X-rays yield mechanism of alzheimer's drug

Weizmann Institute Of Science : 24 February, 2003  (Company News)
A team of Weizmann scientists has gained new insight into the effects of a newly approved drug, rivastigmine, in treating Alzheimer's disease, a debilitating brain disease causing memory loss in around 10% of the elderly. The study was published in the American Chemical Society journal Biochemistry.
A team of Weizmann scientists has gained new insight into the effects of a newly approved drug, rivastigmine, in treating Alzheimer's disease, a debilitating brain disease causing memory loss in around 10% of the elderly. The study was published in the American Chemical Society journal Biochemistry.

'The results were surprising,' says Prof. Joel Sussman, of the Structural Biology Department.

'They show that we can safely treat Alzheimer's disease with much lower quantities of rivastigmine, thus minimizing unwanted adverse effects.'

The drug, currently sold as ExelonTM, helps slow memory loss of Alzheimer patients. However, its mechanism of action at the molecular level had not been studied prior to this research, which was conducted by Sussman, Prof. Israel Silman of the Neurobiology Department, and Ph.D. student Pazit Bar-on.

Alzheimer's disease involves deterioration of nerve cells releasing a substance called acetylcholine, which carries messages between brain cells. The lack of acetylcholine in Alzheimer's patients is compoun-ded by the action of an enzyme called acetylcholinesterase, which rapidly breaks down acetylcholine. The desired effect of Alzheimer drugs like rivastigmine is to inhibit AChE long enough to adequately raise the levels of acetylcholine.

'We wanted to see how long it takes AChEs to return to normal, or become 'reactivated,' after inhibition by the drug,' says Silman. Testing rivastigmine on various types of AChE (extracted from an electric ray, the fruit fly and humans), the team was surprised to find that inhibition was almost irreversible, with little reactivation over a period of days.

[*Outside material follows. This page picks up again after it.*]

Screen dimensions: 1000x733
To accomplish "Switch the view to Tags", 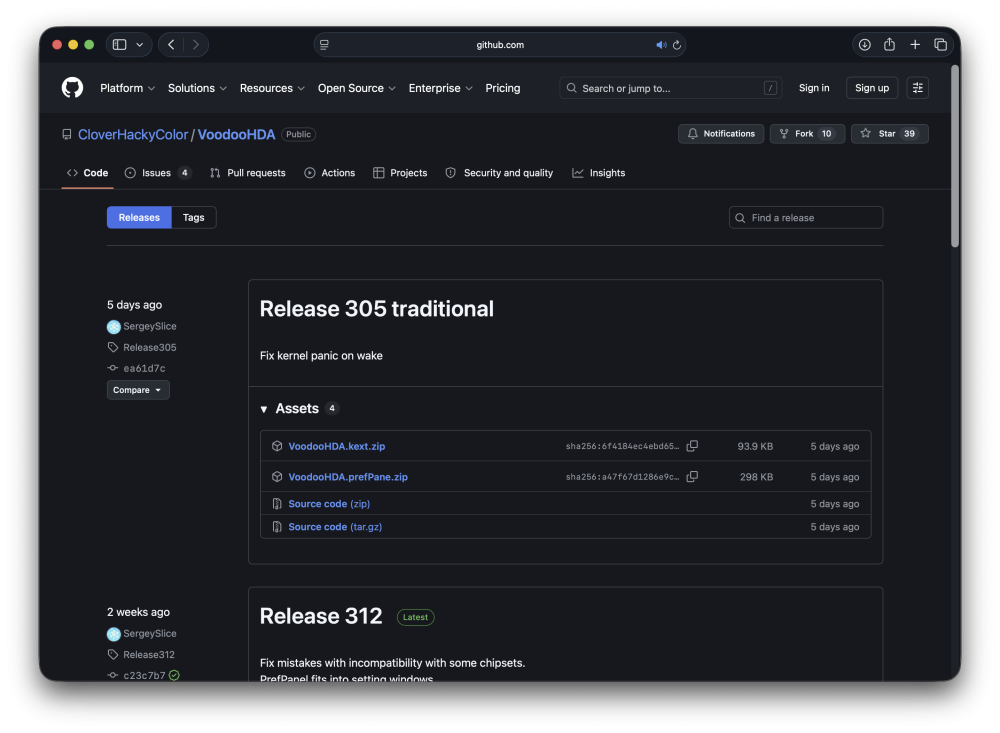I will [x=193, y=218].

To explain this at the molecular level, the scientists took snapshots of rivastigmine bound to AChE by projecting X-rays onto crystals of rivastigmine combined with AChE, and observing the X-rays' diffraction patterns. They then built a molecular map showing the spatial arrangement of all the atoms of AChE and rivastigmine.

Using these maps, the scientists found why the inhibition of AChE by the drug is nearly irreversible: after binding to AChE, rivastigmine breaks in two and moves some of AChE's atoms, making it difficult for it to return to an active state.

The maps provide important information for designing novel chemicals that might fight Alzheimer's more effectively and with less side effects.